THE PROBLEM: Continue the text below on interaction design patterns for shopping engines, starting right after its final line.

SOURCE PASSAGE:
++++++++++++++++++++

Shopping Engines Interaction Design Patterns
What’s a pattern?
From the IAWiki:
Patterns are optimal solutions to common problems. As common problems are tossed around a community and are resolved, common solutions often spontaneously emerge. Eventually, the best of these rise above the din and self-identify and become refined until they reach the status of a Design Pattern.
From the Diemen Patterns Repository:
Design patterns were originally developed by the architect Christopher Alexander and his collegues in the ground-breaking A pattern language (1977). Alexander’s patterns about architecture, construction, and urban/regional planning describe the physical environment in which people work and live, especially those aspects that give quality to housing and living.
Each pattern describes a problem which occurs over and over again in our environment, and then describes the core of the solution to that problem, in such a way that you can use this solution a million times over, without ever doing it the same way twice. — Christopher Alexander
Why a pattern library for shopping engines?

++++++++++++++++++++

GIVEN DATA:

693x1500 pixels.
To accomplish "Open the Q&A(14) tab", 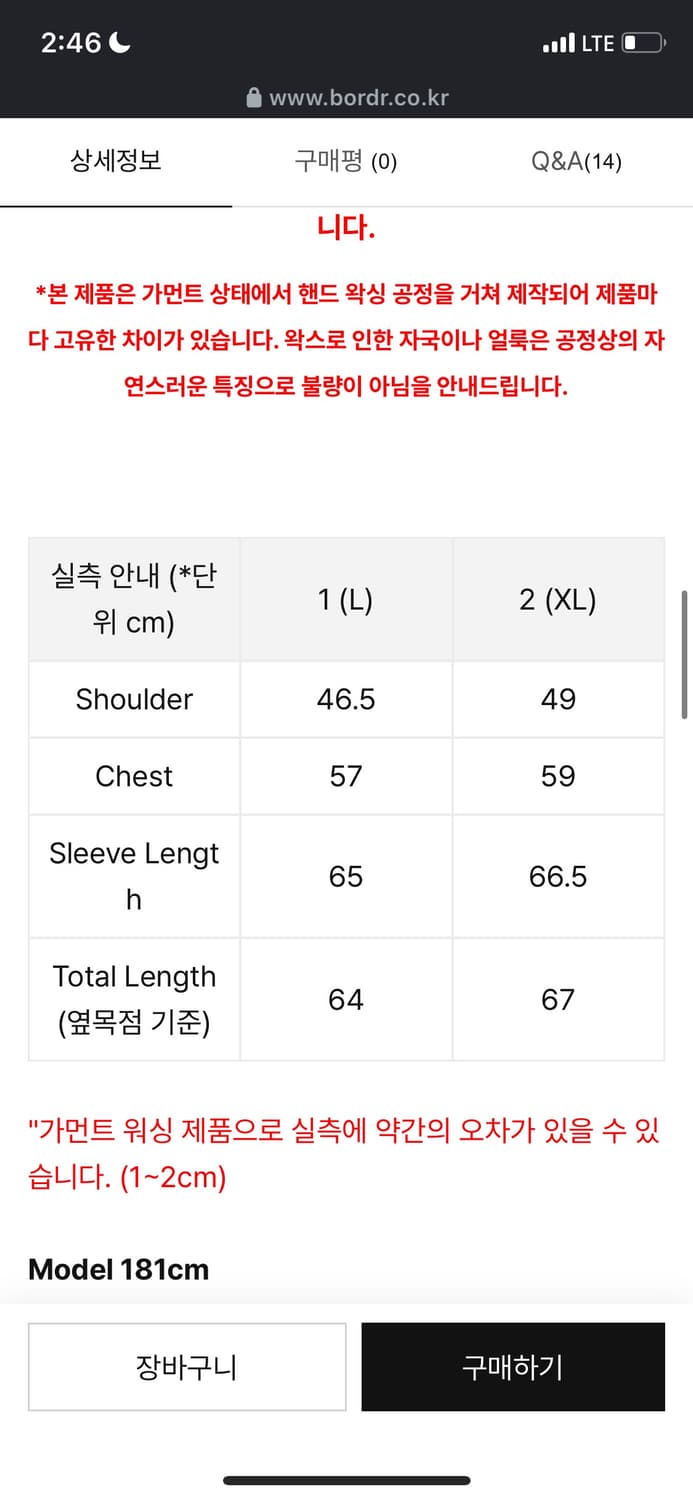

++++++++++++++++++++

THE REPLY:
There are quite a few patterns libraries on the web that define interaction design patterns for web sites / web applications. However, due to the nature of online shopping and entities that are managed on this domain (products, brands, merchants…), some patterns specific to the shopping engines emerge. The goal of this pattern library is to identify those patterns, describe them, and show how the various shopping engines implement them.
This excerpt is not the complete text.